No nos pareció malo el consejo. Por suerte algunos mazos había, así que pronto se formaron varios grupos de jugadores. Truco, chinchón, escoba, tute cabrero, según el gusto de cada grupo. Yo me prendí en el truco. Al rato la cosa se había puesto calentita y se me ocurrió que había que ponerle más adrenalina.
—Muchachos —a esta altura todos éramos chanchos del mismo chiquero—, ¿qué les parece si jugamos por unos pesos? Así tiene más sabor y nos divertimos a lo grande, como en el casino.
Les pareció bien. “A mi juego me llamaron”, me dije, mientras me frotaba siniestramente las manos. Al rato nomás los había esquilmado a todos. Pero no contaba con el Tape Medina —nombre que aprendí después—, al que no le gustaba perder su plata.

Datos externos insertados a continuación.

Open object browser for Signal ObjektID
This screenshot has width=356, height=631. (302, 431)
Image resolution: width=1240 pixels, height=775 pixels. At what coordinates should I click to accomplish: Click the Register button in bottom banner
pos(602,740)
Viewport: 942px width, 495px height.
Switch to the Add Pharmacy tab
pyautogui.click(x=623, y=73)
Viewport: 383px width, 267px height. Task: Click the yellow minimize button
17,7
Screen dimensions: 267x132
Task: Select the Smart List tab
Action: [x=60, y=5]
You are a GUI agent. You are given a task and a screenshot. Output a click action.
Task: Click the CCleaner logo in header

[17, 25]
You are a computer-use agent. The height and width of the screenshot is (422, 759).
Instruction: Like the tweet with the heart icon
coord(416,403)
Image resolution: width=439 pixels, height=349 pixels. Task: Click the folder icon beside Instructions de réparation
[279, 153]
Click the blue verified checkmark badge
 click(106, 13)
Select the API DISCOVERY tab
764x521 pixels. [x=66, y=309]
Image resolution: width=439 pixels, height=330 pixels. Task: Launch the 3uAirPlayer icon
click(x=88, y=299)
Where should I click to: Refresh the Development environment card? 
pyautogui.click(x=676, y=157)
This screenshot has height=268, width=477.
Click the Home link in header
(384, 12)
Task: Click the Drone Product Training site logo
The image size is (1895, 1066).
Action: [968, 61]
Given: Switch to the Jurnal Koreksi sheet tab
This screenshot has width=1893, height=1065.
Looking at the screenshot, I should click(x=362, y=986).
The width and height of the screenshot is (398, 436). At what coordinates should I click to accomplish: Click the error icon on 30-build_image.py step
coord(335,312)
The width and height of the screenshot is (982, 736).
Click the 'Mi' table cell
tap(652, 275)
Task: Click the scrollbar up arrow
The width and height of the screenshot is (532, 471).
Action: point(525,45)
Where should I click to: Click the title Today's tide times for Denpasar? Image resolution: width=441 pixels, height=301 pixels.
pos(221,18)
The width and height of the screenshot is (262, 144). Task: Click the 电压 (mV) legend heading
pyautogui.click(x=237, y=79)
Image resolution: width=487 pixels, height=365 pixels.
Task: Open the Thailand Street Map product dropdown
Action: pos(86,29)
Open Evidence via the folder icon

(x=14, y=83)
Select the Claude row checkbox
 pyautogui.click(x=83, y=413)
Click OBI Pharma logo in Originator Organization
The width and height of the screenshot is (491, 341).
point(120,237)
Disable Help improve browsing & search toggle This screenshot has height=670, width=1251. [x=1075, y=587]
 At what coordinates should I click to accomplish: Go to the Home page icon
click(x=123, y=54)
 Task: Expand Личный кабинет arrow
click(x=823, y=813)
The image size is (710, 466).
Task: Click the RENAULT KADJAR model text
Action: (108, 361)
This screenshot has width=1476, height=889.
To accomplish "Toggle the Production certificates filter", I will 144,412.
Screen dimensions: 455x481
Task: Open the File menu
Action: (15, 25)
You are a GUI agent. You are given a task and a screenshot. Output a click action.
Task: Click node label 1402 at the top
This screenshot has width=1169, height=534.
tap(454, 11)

—Usté es un sinverguenza y nos ha hecho trampa —me dijo y se levantó con el facón en la mano, que más que facón parecía el sable de San Martín, de tan largo que era.
—Mire, amigo, estamos jugando para divertirnos y pasar el rato. Si le pareció que no hubo juego limpio, que cada uno tome su plata y aquí no ha pasado nada.
—Yo no soy su amigo. Usté nos ha ofendido tomándonos el pelo y pa mí las ofensas se lavan con sangre —contestó el Tape al tiempo que se me venía al humo cuchillo en mano. A mí me pareció que estaba viviendo un dejavú y que la historia se estaba repitiendo.Yo soy buen timbero pero no me veo en un enfrentamiento a cuchillo con un pendenciero de ley. Traté de defender mi honestidad con todos los argumentos que se me ocurrieron, pero el Tape era un toro embravecido que resoplaba por las narices y me miraba como queriendo fulminarme. En un santiamén arrebaté unos pesos y me lancé de cabeza por la ventanilla abierta. Rodé por el terraplén y aunque me dolían varios huesos me alejé corriendo a campo traviesa, con los ojos del Tape quemándome la nuca. A la media hora encontré una ruta —luego supe que era la 38—. Un camionero se apiadó de mí y aquí estoy, mirando pasar las nubes blancas y esperando llegar a Catamarca.
Tirado en la caja del rodado me pregunto por qué será que en todas partes termino corrido por algún iracundo, pero no encuentro la respuesta. ¿Por qué me tiene que suceder esto a mí? No hay caso, bien dicen que unos nacen con estrella y otros nacen estrellados. Yo soy de los últimos.